Objective:
This is a secondary analysis of a randomized controlled trial that aimed to assess subclinical
atherosclerosis in patients with rheumatoid arthritis (RA) by measuring carotid artery intima-media thickness (CIMT) and
correlating it with disease activity and inflammatory markers (including levels of matrix metalloproteinase-3(MMP-3) and
matrix metalloproteinase-9 (MMP-9)) and to detect the effectiveness of agents that inhibit matrix metalloproteinases
(MMPs) as doxycycline in RA therapy.
Methods:
One hundred and sixty RA patients were assigned in a randomized clinical trial (clinicaltrial.gov
NCT03194204).
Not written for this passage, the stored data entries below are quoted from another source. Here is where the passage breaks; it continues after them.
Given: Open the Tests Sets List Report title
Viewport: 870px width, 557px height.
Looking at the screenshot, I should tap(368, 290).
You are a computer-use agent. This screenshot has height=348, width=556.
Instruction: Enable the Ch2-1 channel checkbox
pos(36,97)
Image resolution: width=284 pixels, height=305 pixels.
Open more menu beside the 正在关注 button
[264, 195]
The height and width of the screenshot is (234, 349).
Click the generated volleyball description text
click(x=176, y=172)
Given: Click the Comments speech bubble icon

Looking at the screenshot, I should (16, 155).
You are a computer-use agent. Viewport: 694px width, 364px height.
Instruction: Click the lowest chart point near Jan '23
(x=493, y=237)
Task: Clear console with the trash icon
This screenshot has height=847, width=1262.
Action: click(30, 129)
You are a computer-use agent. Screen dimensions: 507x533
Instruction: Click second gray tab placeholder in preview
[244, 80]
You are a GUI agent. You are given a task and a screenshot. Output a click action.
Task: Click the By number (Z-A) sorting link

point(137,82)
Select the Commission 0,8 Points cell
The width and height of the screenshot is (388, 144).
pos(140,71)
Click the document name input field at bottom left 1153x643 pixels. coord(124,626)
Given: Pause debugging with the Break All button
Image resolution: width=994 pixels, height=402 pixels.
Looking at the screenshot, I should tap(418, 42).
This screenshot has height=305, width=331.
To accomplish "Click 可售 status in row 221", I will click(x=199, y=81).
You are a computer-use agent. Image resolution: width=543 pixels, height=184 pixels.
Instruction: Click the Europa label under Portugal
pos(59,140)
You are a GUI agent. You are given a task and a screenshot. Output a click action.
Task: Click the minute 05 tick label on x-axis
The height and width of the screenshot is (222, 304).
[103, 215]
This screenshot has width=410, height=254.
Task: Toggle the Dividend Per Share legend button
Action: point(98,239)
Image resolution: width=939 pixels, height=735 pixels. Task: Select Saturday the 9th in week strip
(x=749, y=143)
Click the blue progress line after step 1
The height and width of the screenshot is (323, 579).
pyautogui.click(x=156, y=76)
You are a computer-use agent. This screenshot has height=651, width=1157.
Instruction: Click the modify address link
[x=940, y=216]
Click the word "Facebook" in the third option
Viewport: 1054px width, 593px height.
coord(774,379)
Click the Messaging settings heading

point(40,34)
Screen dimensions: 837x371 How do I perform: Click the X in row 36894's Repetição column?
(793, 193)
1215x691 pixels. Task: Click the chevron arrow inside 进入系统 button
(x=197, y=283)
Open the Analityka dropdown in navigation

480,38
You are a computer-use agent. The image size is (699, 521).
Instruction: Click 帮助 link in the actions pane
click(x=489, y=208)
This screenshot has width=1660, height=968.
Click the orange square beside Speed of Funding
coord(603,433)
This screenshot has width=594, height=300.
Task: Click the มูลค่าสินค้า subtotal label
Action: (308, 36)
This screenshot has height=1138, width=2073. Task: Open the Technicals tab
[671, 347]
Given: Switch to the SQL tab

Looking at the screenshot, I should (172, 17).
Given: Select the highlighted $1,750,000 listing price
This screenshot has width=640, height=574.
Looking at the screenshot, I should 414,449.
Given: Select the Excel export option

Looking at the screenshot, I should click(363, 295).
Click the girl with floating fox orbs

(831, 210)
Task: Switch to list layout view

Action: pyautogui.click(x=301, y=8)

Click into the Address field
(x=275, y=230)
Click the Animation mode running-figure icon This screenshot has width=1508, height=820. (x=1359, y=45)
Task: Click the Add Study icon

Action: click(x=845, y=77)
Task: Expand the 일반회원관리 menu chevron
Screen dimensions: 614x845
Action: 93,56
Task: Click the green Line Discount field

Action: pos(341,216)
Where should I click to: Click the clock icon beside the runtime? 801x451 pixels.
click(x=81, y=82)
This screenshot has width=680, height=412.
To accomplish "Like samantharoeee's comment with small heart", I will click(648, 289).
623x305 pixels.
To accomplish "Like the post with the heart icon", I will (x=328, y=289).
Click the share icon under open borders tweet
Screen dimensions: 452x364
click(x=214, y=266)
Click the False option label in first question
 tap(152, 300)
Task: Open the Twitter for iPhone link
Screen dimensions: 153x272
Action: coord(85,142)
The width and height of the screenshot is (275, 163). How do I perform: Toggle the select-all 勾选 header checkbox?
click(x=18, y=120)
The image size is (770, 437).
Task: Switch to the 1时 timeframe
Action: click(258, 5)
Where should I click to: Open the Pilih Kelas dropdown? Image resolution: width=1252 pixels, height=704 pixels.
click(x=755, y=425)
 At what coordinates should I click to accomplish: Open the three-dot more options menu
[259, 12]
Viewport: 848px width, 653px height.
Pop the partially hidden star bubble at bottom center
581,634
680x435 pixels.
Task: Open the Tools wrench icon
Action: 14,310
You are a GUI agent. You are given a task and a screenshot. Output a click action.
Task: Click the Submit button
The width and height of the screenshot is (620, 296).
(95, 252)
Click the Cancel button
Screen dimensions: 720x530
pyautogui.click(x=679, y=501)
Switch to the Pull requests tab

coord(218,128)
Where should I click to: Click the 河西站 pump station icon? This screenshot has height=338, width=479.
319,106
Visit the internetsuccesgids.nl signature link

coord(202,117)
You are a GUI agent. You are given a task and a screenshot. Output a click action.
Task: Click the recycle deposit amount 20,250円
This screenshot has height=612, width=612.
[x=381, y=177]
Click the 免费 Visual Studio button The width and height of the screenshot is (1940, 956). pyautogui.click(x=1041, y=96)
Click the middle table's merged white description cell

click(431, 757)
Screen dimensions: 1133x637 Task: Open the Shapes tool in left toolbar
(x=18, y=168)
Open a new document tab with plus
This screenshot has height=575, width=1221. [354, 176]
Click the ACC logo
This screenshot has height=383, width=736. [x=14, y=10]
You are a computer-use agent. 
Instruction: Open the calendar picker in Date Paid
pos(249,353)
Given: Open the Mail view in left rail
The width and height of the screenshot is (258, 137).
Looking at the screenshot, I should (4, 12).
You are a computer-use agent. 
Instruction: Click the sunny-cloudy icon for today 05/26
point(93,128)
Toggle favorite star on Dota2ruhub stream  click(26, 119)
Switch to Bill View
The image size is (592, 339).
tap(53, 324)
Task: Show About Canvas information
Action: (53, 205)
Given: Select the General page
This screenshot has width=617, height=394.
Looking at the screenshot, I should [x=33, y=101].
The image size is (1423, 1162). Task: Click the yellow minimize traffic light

Disease activity score 28(DAS28), laboratory markers including erythrocyte sedimentation rate (ESR),
C-reactive protein (CRP), MMP-3, and MMP-9 were done and mean CIMT was measured. Subjects were allocated
randomly into one of two treatment arms either methotrexate (MTX) only or MTX with doxycycline 200mg per day
orally. Follow up ESR, CRP, DAS28, MMP-3, and MMP-9 levels were re-evaluated after 3 months.
Results:
There were positive significant correlations between CIMT and disease duration (r = 0.461, p = 0.001), age
(r=0.459, p= 0.001), DAS28 score (r= 0.547, p = 0.001), ESR (r =0.413, p = 0.001), CRP (r= 0.281, p = 0.001), MMP-3(r
= 0.476, p =0.001), and MMP-9 (r= 0.593, p =0.001). Patients treated with MTX and doxycycline showed lower levels of
DAS28, ESR, CRP, MMP-3 and MMP-9 and this was statistically significant.
Conclusion:
CIMT seems to be the ultimate method to screen for subclinical atherosclerosis in RA patients. MMP-3 and
9 play a key role in both RA synovitis and cardiovascular changes making them important therapeutic targets especially
with safe and cost-effective agents like doxycycline.